◆ **EXERCISE DATA**

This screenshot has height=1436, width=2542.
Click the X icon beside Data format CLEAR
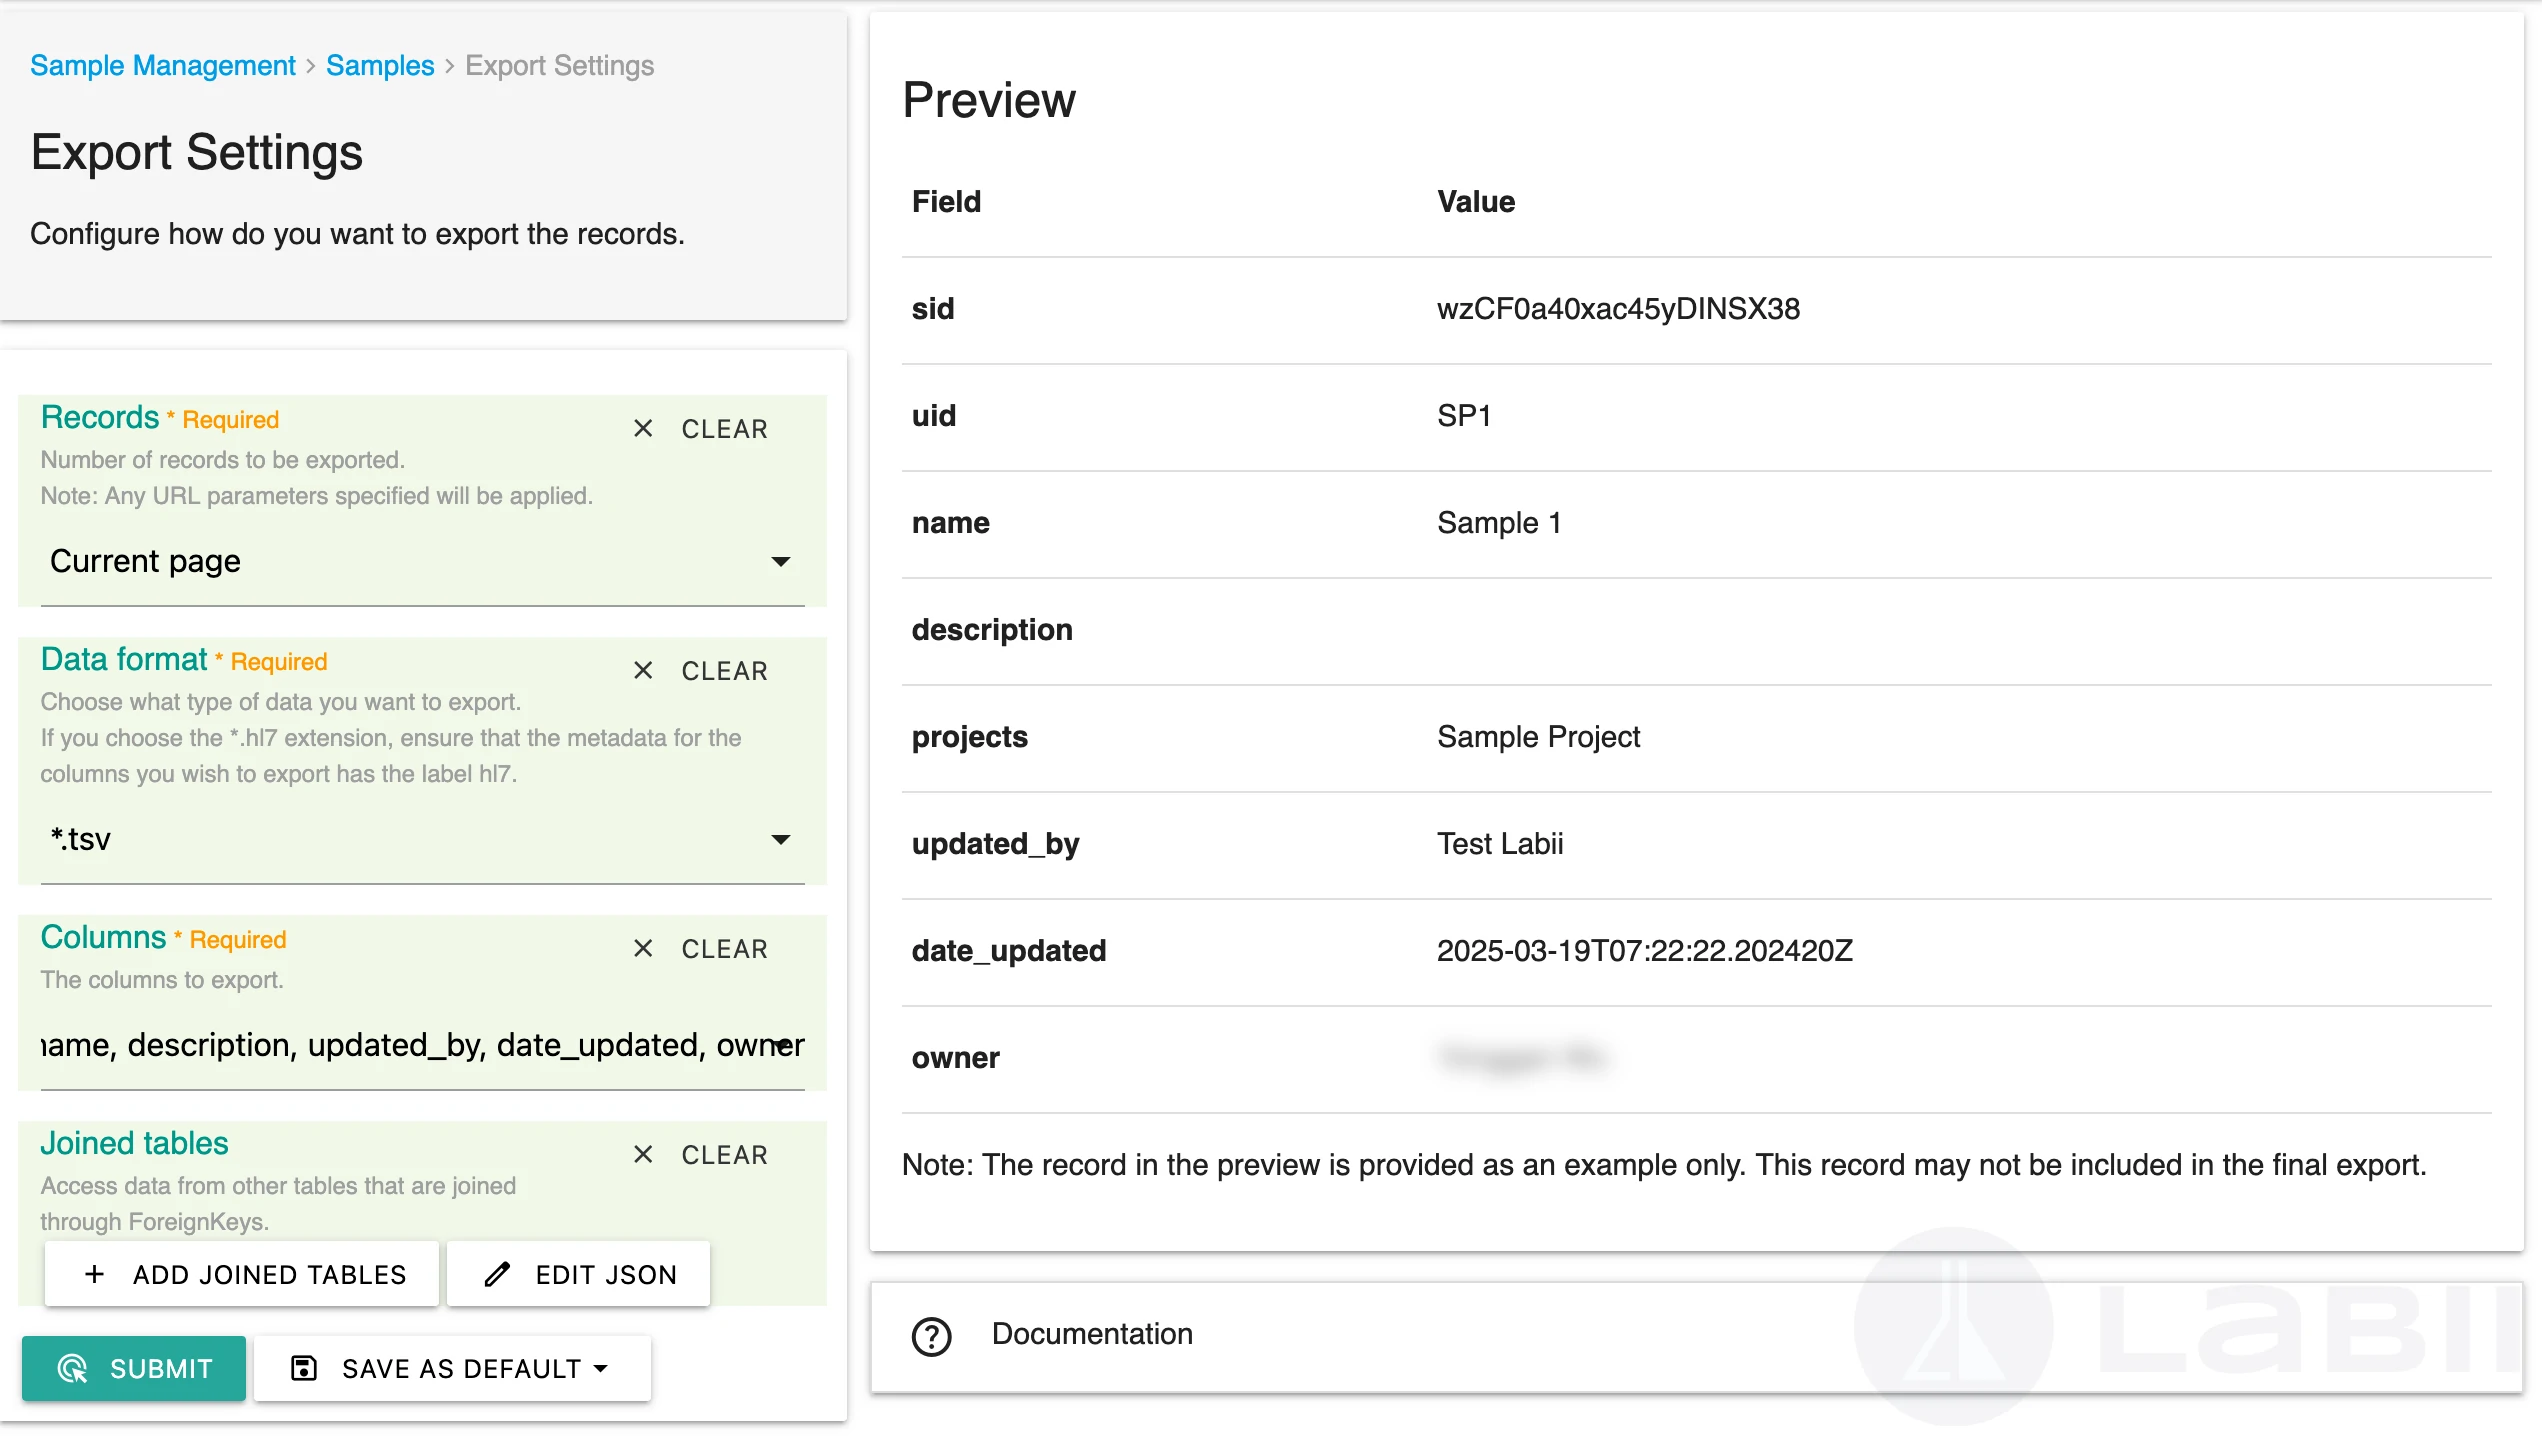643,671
* * *
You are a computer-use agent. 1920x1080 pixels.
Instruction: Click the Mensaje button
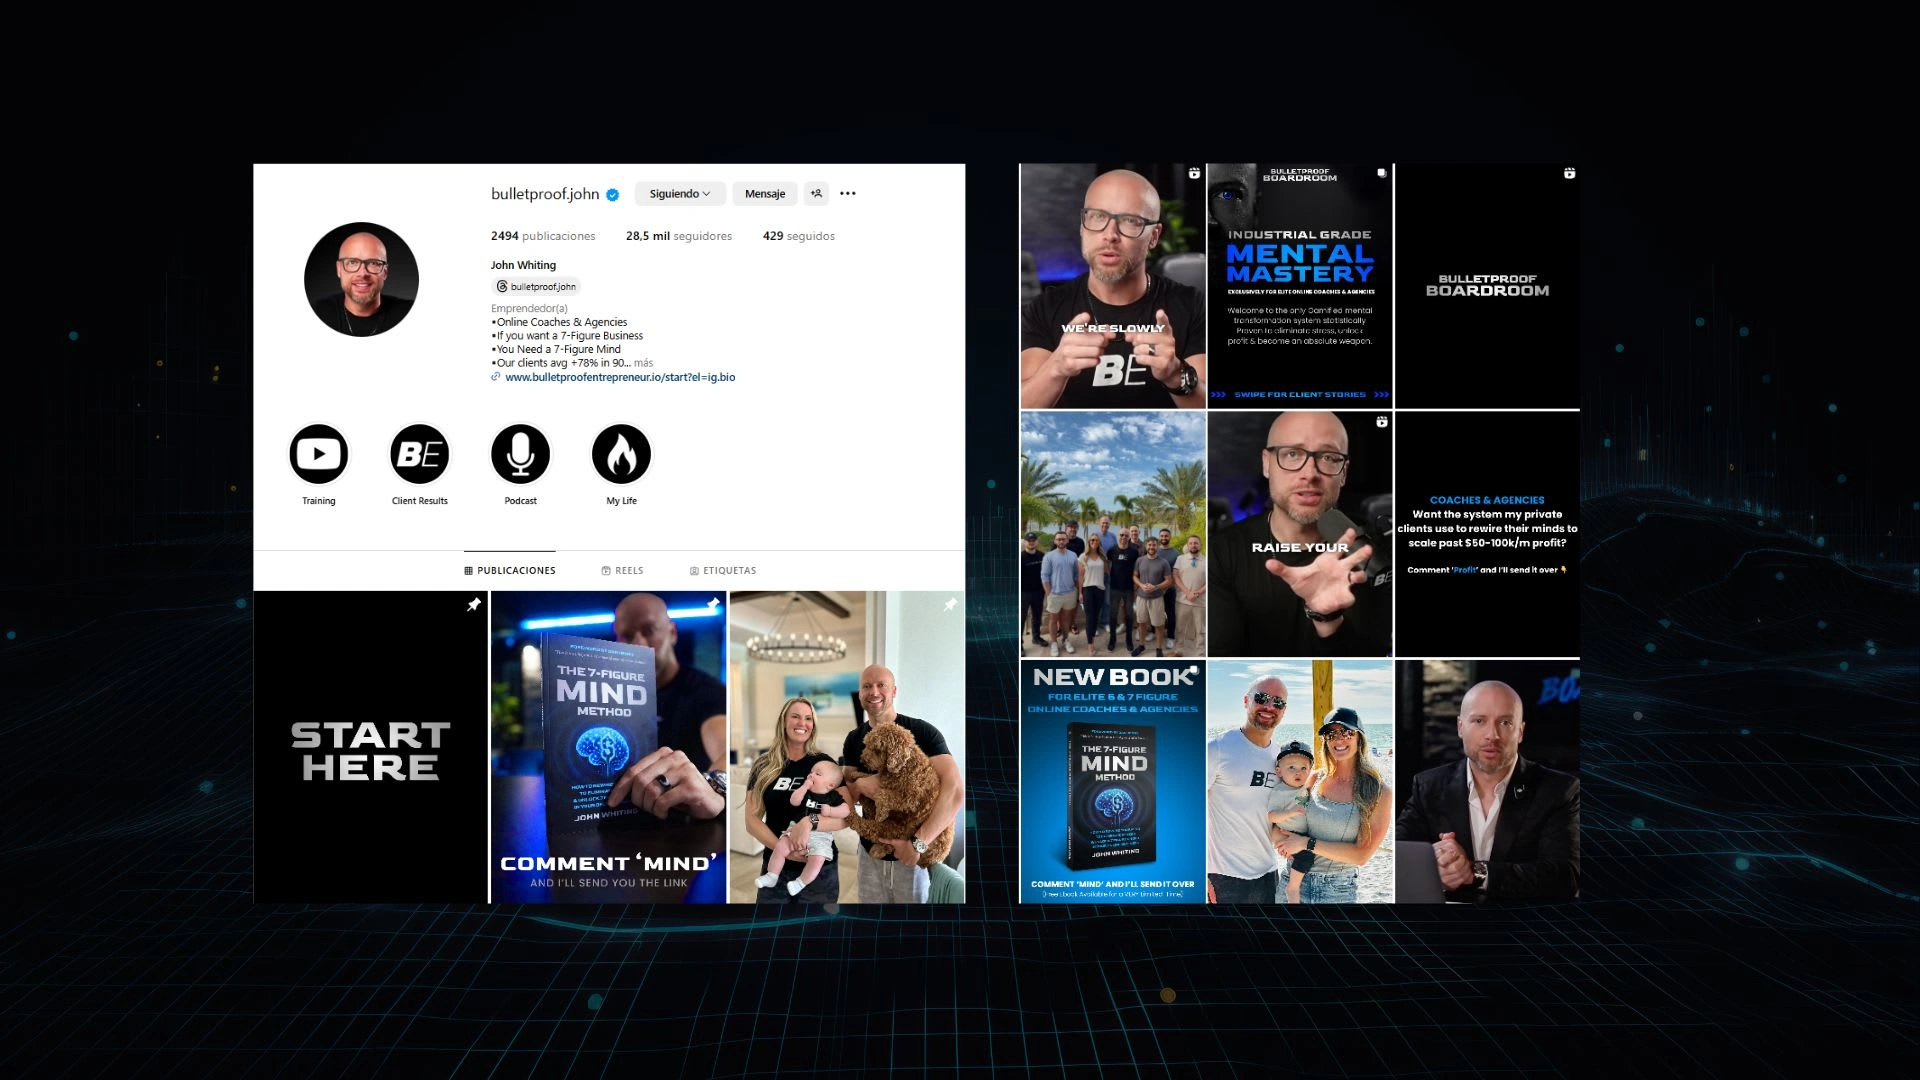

◆ **PROBLEM TO SOLVE**
Send back exactly the lines of the listing above starting at the one with "You are a computer-use" and ending at the one with "Instruction: Click the Mensaje button", inclusive, and no others.

◆ **WRITTEN RESPONSE**
You are a computer-use agent. 1920x1080 pixels.
Instruction: Click the Mensaje button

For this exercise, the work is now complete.